Parse text file, change some strings to camel case, add other strings

The parsing rules are:

  1. Replace the string "public static final String" with the string "export const" if that string occurs only once.
  2. Replace the string "public static final String" with the string "export enum" if similar strings (which has understores) occur more than once. Change all similar strings to the camel case string Str1. Append Str1 to the string "export enum".

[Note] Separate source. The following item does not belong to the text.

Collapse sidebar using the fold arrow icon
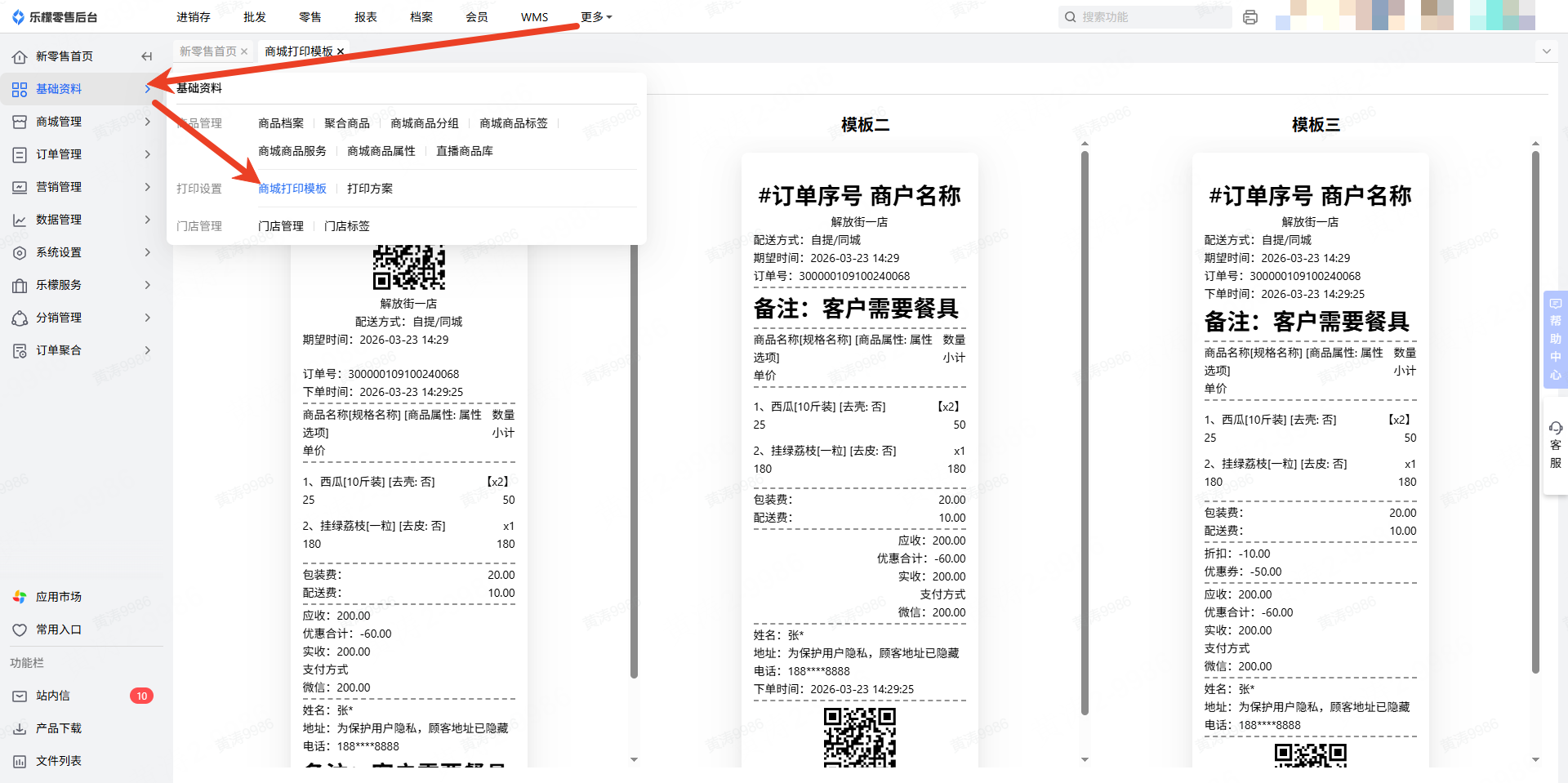Image resolution: width=1568 pixels, height=783 pixels. (x=147, y=56)
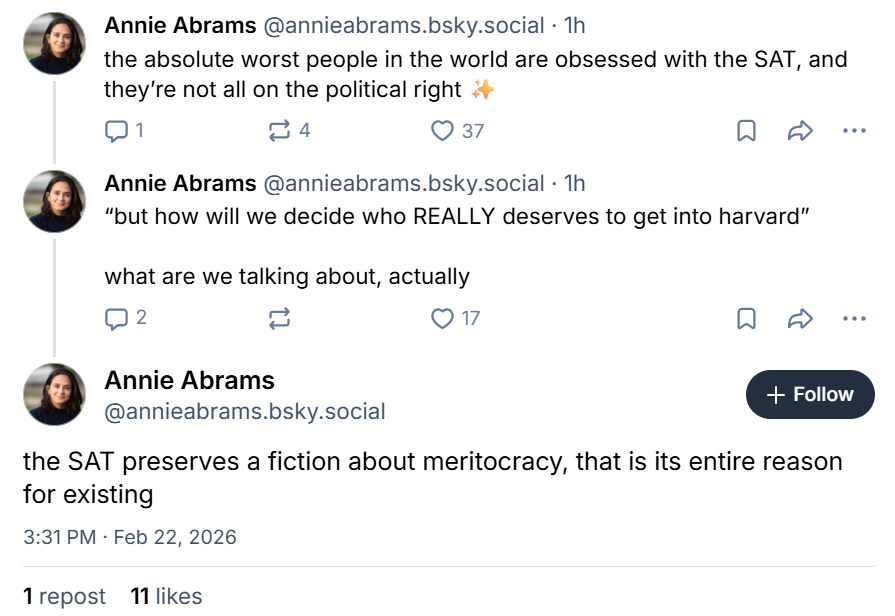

These are sample in and out.


    public static final String ACCOUNT_TYPE_CD_T01 = "01";
    public static final String ACCOUNT_TYPE_CD_T02 = "02";
    public static final String ACCOUNT_TYPE_CD_T03 = "03";
    public static final String ACCOUNT_TYPE_CD_T04 = "04";

    public static final String TEST_ING       = "TEST";
    public static final String ACTION_EG_LD    = "EG_Ld";
    public static final String ACTION_EG_01    = "EG_01";
    public static final String ACTION_EG_02    = "EG_02";


export enum AccountTypeCd {
    T01 = "01",
    T02 = "02",
    T03 = "03",
    T04 = "04",

export const TEST_ING = "TEST";

export enum ActionEg {
    ActionEgLD = "EG_Ld",
    ActionEg01 = "EG_01",
    ActionEg02 = "EG_02",

Thank you in advance!

I tried with my limited awk, sed knowledge:

sed -e 's#public static final String ##g' in > out1
awk -v FPAT='[A-Z]+(_[A-Z]+)+' '$0=tolower($1)' out1 | sed -r 's/_(.)/\u\1/g'


  • With GNU awk (for the multi-dimension arrays) you can try:

    $ cat foo.awk
    function cap(s) { return substr(s, 1, 1) tolower(substr(s, 2)) } # capitalization
    function cc(s, a,    b, n, i) { # return a[1] = enum name, a[2] = key
      n = split(s, b, /_/); a[1] = ""
      for(i = 1; i < n; i++) a[1] = a[1] cap(b[i]) # camel-case
      a[2] = cap(b[n]) # key
    /public static final String/ {
      # compute enum name (e), key (k), value without final ";" (v)
      cc($5, ek); e = ek[1]; k = ek[2]; v = $NF; sub(/;[[:space:]]*$/, "", v)
      if(!(e in seen)) { idx[++ne] = e; seen[e] } # to preserve input order
      # assign arrays of enum key-value pairs, const values, const names
      enum[e][k] = cval[e] = v; cname[e] = $5
      if(k ~ /^[0-9]+$/) prefix[e] = e # key prefix if only-digits key
    END {
      for(i = 1; i <= ne; i++) {
        e = idx[i]
        if(length(enum[e]) == 1) print sep "export const " cname[e] " = " cval[e] ";"
        else {
          print sep "export enum " e " {"
          for(k in enum[e]) print "\t" prefix[e] k " = " enum[e][k] ","
          print "}"
        sep = "\n"
    $ awk -f foo.awk in > out

    If your awk does not support multi-dimension arrays things are a bit more complicated but we can use numeric array indexes and emulate multi-dimension arrays with the POSIX arr[i,j] notation. With any POSIX compliant awk:

    $ cat foo.awk
    function cap(s) { return substr(s, 1, 1) tolower(substr(s, 2)) } # capitalization
    function cc(s, a,    b, n, i) { # return a[1] = enum name, a[2] = key
      n = split(s, b, /_/); a[1] = ""
      for(i = 1; i < n; i++) a[1] = a[1] cap(b[i]) # camel-case
      a[2] = cap(b[n]) # key
    /public static final String/ {
      # compute enum name (e), key (k), value without final ";" (v)
      cc($5, ek); e = ek[1]; k = ek[2]; v = $NF; sub(/;[[:space:]]*$/, "", v)
      # if new enum name
      if(!(e in seen)) { seen[e] = 1; ne += 1; ename[ne] = e; cname[ne] = $5 }
      # add key and value
      nk[ne] += 1; key[ne,nk[ne]] = k; val[ne,nk[ne]] = v
      # key prefix if only-digits key
      if(k ~ /^[0-9]+$/) pfx[ne] = e
    END {
      for(i = 1; i <= ne; i++) { # for all enum/const
        # if only one key-value pair => const
        if(nk[i] == 1) print sep "export const " cname[i] " = " val[i,1] ";"
        else { # enum
          print sep "export enum " ename[i] " {"
          for(j = 1; j <= nk[i]; j++) print "\t" pfx[i] key[i,j] " = " val[i,j] ","
          print "}"
        sep = "\n"
    $ awk -f foo.awk in > out